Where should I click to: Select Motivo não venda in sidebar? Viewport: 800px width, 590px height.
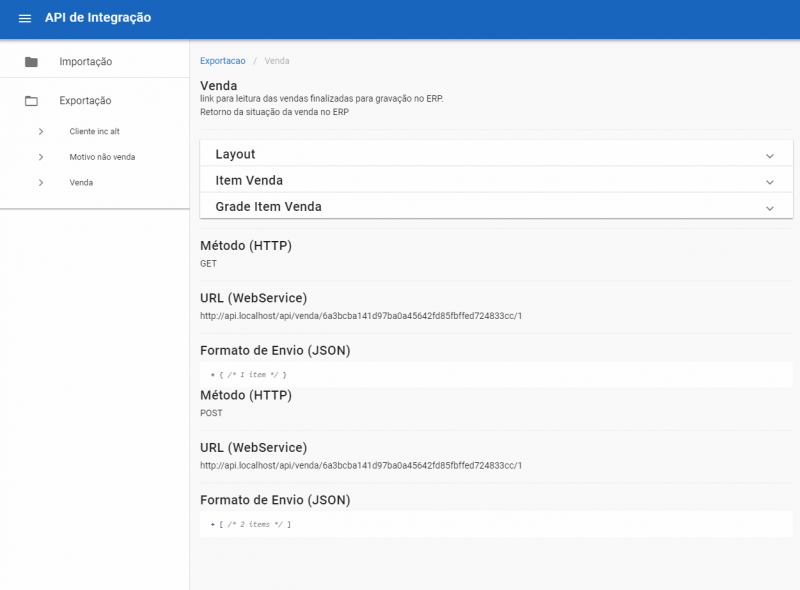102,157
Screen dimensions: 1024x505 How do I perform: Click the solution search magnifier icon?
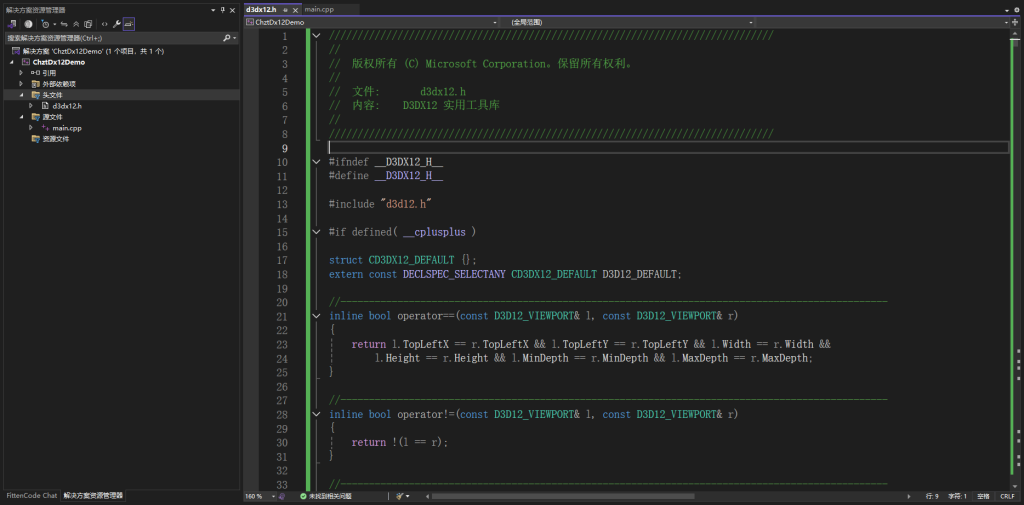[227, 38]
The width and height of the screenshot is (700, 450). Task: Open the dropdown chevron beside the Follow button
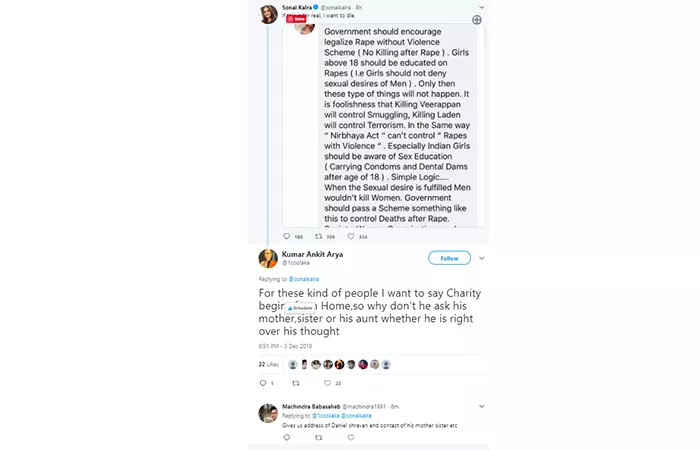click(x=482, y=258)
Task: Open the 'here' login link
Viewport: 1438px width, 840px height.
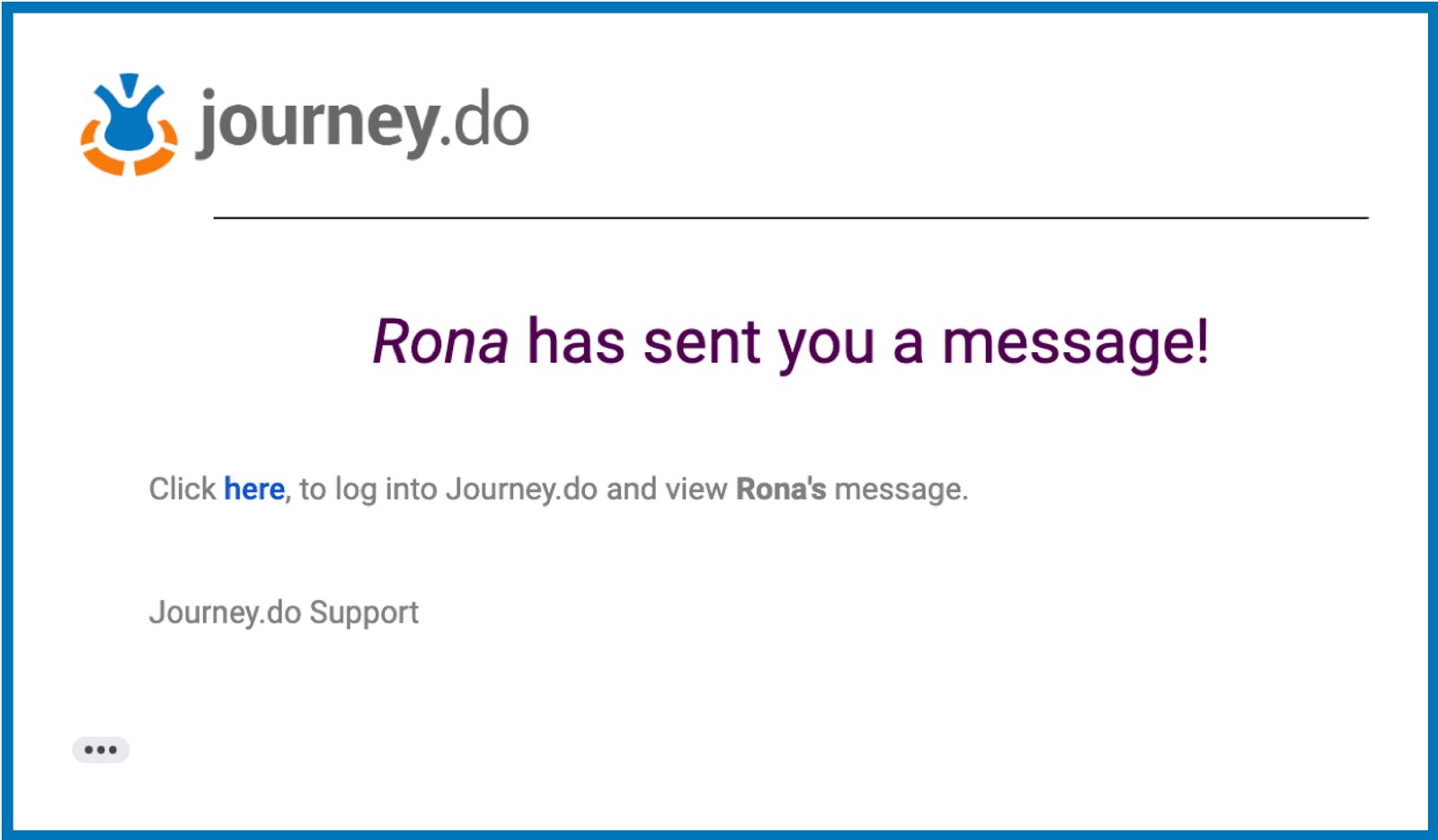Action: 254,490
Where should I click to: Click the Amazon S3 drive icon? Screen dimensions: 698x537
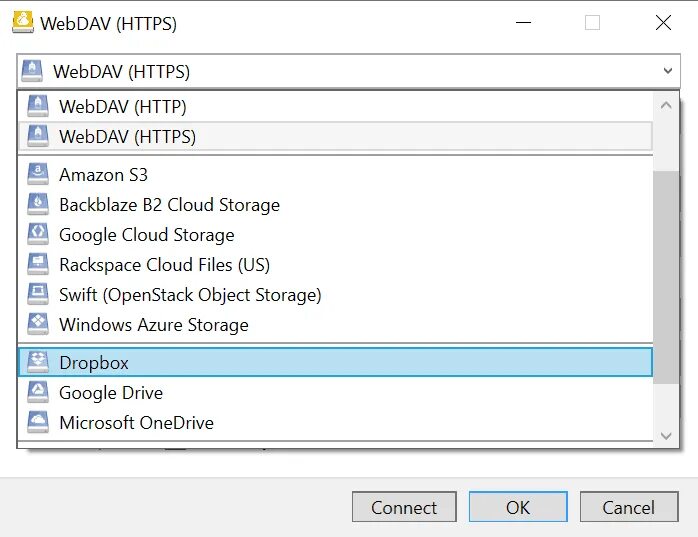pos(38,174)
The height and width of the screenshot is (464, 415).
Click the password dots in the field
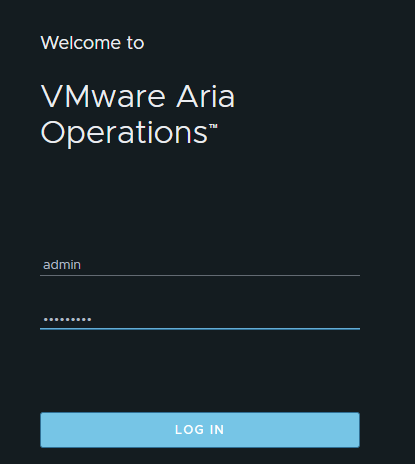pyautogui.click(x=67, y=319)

--

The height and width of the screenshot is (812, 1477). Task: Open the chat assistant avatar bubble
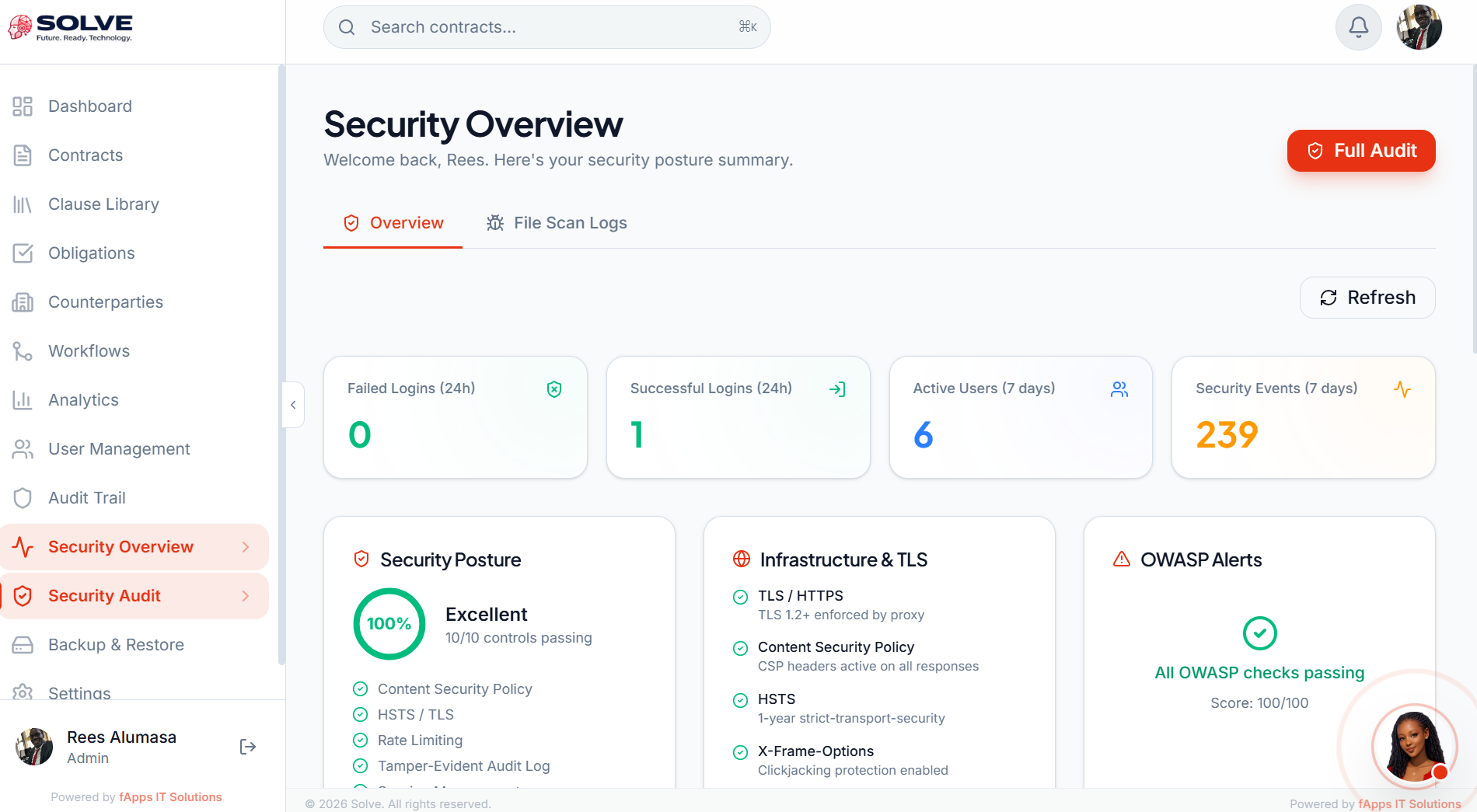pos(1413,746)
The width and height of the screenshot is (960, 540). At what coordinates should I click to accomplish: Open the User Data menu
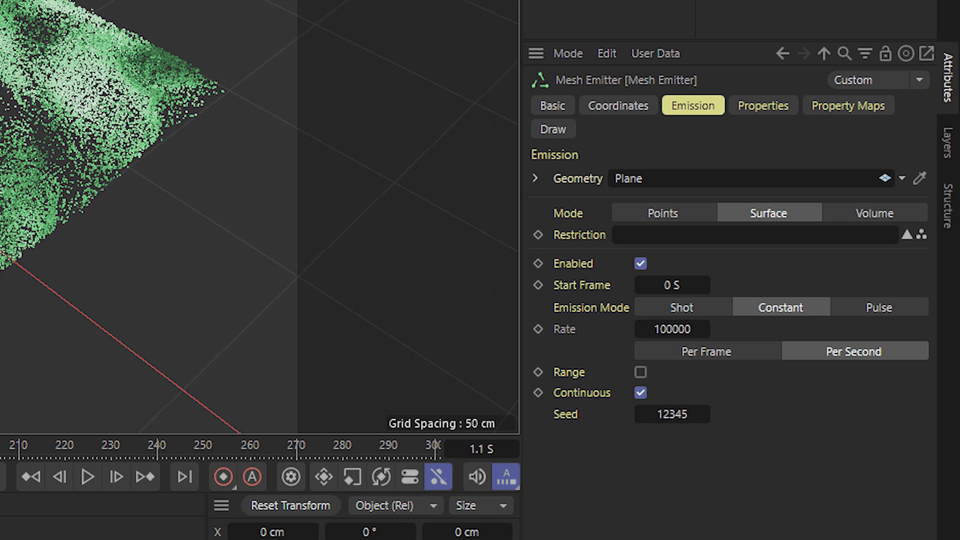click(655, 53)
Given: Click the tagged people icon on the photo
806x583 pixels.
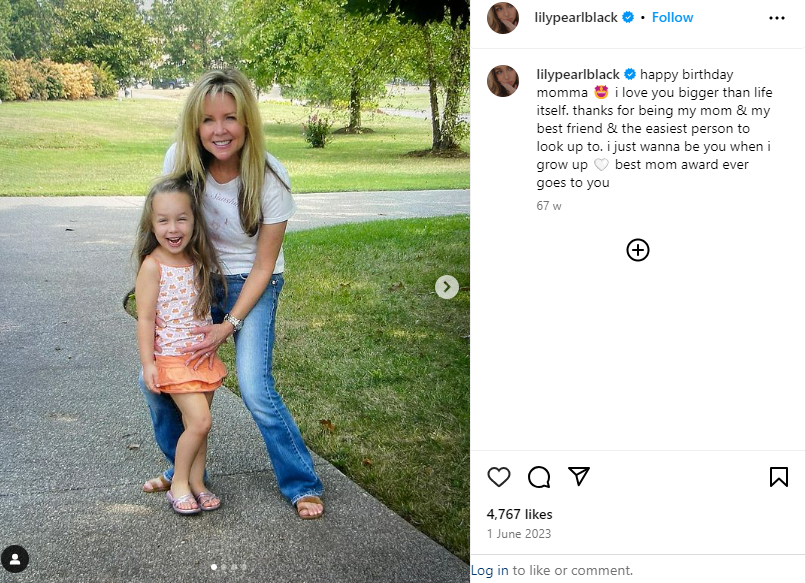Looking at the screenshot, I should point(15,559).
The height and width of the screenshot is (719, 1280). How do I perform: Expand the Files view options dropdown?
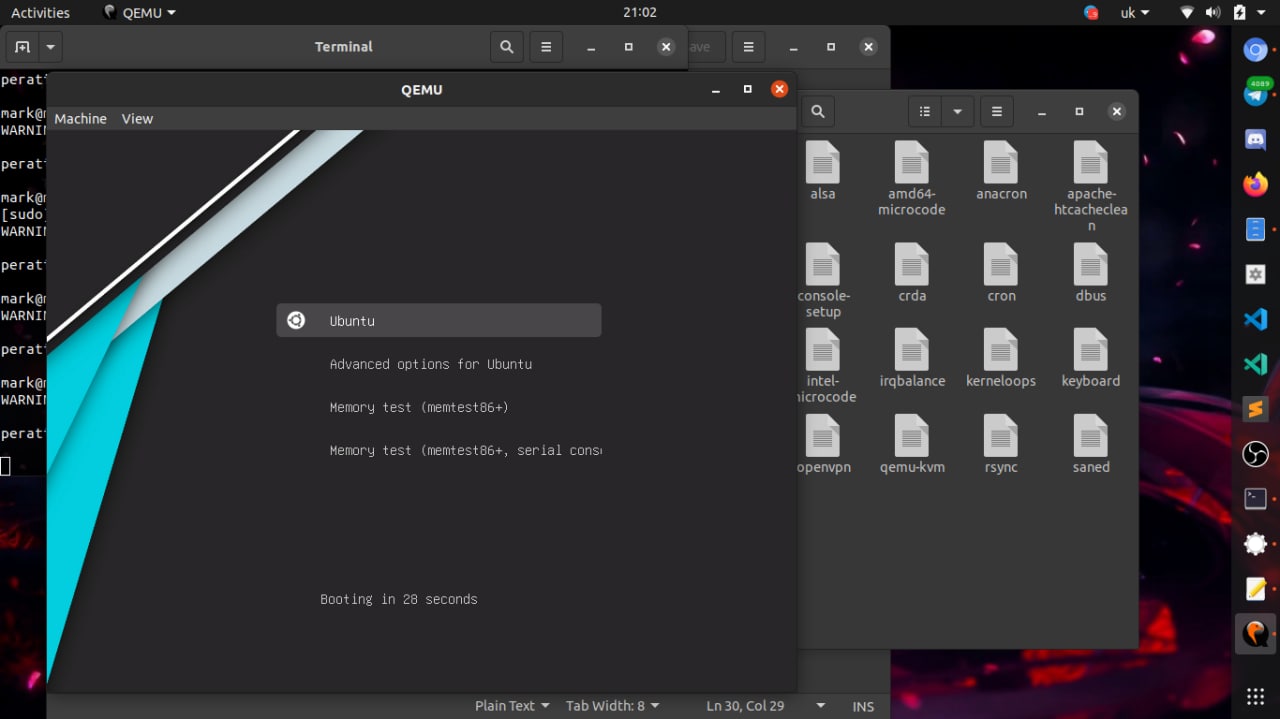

• BRIEF
Using the entries above, transcribe exactly from the line that has "806x583 pixels." through the line that has "The height and width of the screenshot is (719, 1280).". Pictures are dropped.

• RESULT OF THE EXERCISE
806x583 pixels.
Looking at the screenshot, I should point(15,559).
The height and width of the screenshot is (719, 1280). How do I perform: Expand the Files view options dropdown?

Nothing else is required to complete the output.